AppAgent State Machine

AppAgent uses a 7-state finite state machine (FSM) to control execution flow within a specific Windows application. The state machine manages subtask execution, UI re-annotation, user confirmations, error handling, and handoff back to HostAgent.

State Overview

AppAgent implements a robust 7-state FSM defined in ufo/agents/states/app_agent_state.py:

graph TB subgraph "Execution States" CONTINUE[CONTINUE Main Execution] SCREENSHOT[SCREENSHOT UI Re-annotation] end subgraph "Interaction States" PENDING[PENDING Await User Input] CONFIRM[CONFIRM Safety Confirmation] end subgraph "Terminal States" FINISH[FINISH Success Return] FAIL[FAIL Failed Return] ERROR[ERROR Error Return] end style CONTINUE fill:#e3f2fd style SCREENSHOT fill:#fff3e0 style PENDING fill:#f1f8e9 style CONFIRM fill:#fce4ec style FINISH fill:#c8e6c9 style FAIL fill:#ffe0b2 style ERROR fill:#ffcdd2

State Enumeration

class AppAgentStatus(Enum):
    """Store the status of the app agent."""

    CONTINUE = "CONTINUE"      # Main execution state
    SCREENSHOT = "SCREENSHOT"  # Re-annotation state
    FINISH = "FINISH"          # Subtask completed successfully
    FAIL = "FAIL"              # Subtask failed but recoverable
    PENDING = "PENDING"        # Awaiting user input
    CONFIRM = "CONFIRM"        # Safety confirmation required
    ERROR = "ERROR"            # Critical failure

State	Purpose	Processor Executed	Subtask Ends	Returns to HostAgent
CONTINUE	Main execution - interact with app controls	✅ Yes (4 phases)	❌ No	❌ No
SCREENSHOT	Re-capture and re-annotate UI after changes	✅ Yes (4 phases)	❌ No	❌ No
FINISH	Subtask completed successfully	❌ No	✅ Yes	✅ Yes
FAIL	Subtask failed but can be retried	❌ No	✅ Yes	✅ Yes
PENDING	Await user input for clarification	✅ Yes (ask user)	❌ No	❌ No
CONFIRM	Request user approval for safety-critical action	✅ Yes (present dialog)	❌ No	❌ No
ERROR	Unhandled exception or critical failure	❌ No	✅ Yes	✅ Yes

State Definitions

CONTINUE State

Purpose: Main execution state where AppAgent iteratively interacts with the application.

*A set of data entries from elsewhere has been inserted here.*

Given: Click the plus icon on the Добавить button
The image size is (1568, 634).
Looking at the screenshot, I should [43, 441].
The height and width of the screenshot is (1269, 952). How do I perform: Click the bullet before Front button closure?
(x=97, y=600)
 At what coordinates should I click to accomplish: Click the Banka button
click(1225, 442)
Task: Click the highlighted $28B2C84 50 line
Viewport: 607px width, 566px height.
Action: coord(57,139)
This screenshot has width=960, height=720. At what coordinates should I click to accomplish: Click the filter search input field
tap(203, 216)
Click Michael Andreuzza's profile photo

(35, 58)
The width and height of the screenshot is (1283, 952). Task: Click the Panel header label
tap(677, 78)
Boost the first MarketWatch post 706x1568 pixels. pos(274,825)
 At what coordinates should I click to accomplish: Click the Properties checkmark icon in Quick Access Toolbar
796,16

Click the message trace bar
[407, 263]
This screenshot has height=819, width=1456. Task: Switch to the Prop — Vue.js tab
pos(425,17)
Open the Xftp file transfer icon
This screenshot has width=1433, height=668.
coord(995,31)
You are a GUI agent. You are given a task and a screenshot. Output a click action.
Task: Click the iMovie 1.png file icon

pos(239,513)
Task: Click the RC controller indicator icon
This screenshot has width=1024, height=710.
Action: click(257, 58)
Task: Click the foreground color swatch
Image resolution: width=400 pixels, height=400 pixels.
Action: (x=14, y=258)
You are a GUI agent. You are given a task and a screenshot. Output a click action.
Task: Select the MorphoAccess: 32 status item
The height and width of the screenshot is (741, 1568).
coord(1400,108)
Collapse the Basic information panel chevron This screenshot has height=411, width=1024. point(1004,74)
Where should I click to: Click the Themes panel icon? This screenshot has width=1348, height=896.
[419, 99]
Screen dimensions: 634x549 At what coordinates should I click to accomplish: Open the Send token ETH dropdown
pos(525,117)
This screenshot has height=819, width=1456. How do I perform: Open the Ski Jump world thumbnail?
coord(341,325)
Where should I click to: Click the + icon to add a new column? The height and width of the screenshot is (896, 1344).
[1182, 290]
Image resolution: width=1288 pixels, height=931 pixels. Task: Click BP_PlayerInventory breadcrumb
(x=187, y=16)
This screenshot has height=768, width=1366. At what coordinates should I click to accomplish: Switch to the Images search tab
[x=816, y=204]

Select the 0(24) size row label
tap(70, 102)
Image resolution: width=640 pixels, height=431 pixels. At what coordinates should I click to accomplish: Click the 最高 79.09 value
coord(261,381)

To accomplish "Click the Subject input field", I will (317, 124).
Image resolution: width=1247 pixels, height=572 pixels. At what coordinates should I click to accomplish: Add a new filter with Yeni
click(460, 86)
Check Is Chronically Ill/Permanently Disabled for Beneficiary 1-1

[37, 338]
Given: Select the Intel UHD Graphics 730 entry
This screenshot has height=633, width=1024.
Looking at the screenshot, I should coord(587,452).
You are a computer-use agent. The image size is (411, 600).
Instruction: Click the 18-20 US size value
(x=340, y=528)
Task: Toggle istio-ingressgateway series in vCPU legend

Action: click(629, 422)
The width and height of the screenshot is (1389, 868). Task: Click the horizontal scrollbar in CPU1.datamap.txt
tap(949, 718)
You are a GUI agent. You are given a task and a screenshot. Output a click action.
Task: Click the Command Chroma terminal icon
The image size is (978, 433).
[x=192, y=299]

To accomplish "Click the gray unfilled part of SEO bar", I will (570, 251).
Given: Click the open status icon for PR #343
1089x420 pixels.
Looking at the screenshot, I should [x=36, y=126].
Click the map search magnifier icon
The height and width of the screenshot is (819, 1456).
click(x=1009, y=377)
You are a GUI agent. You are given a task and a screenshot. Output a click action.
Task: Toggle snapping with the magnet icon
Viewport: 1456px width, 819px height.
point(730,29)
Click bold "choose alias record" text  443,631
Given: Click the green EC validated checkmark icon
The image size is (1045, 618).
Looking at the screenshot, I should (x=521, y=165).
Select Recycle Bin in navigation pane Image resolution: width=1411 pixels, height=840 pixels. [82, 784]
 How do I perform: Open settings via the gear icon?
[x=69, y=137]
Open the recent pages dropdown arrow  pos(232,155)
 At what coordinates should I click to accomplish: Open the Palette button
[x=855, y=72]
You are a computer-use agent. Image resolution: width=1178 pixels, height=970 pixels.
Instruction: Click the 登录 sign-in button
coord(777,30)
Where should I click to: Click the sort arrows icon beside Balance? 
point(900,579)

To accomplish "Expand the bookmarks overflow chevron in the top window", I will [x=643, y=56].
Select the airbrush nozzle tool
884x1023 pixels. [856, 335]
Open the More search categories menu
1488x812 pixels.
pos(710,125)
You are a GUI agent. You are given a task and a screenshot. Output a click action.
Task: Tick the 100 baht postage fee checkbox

@AppAgentStateManager.register
class ContinueAppAgentState(AppAgentState):
    """The class for the continue app agent state."""

    async def handle(
        self, agent: "AppAgent", context: Optional["Context"] = None
    ) -> None:
        """
        Handle the agent for the current step.
        :param agent: The agent for the current step.
        :param context: The context for the agent and session.
        """
        await agent.process(context)

    def is_subtask_end(self) -> bool:
        """Check if the subtask ends."""
        return False

    @classmethod
    def name(cls) -> str:
        """The class name of the state."""
        return AppAgentStatus.CONTINUE.value

Property	Value
Type	Execution
Processor Executed	✓ Yes (4-phase pipeline)
Subtask Ends	No
Round Ends	No
Next States	CONTINUE / SCREENSHOT / FINISH / PENDING / CONFIRM / ERROR

Behavior:

Executes 4-phase processing pipeline (DATA_COLLECTION → LLM_INTERACTION → ACTION_EXECUTION → MEMORY_UPDATE)
LLM analyzes UI and selects control to interact with
Executes action on selected control
Records action in memory and Blackboard
Transitions based on LLM's Status field in response

Example Flow:

CONTINUE → Capture UI → LLM selects "Export [12]" → Click control 12 
→ LLM returns Status: "SCREENSHOT" → Transition to SCREENSHOT

CONTINUE is the primary execution state where AppAgent spends most of its time during subtask execution.

SCREENSHOT State

Purpose: Re-capture and re-annotate UI after control interactions that change the interface.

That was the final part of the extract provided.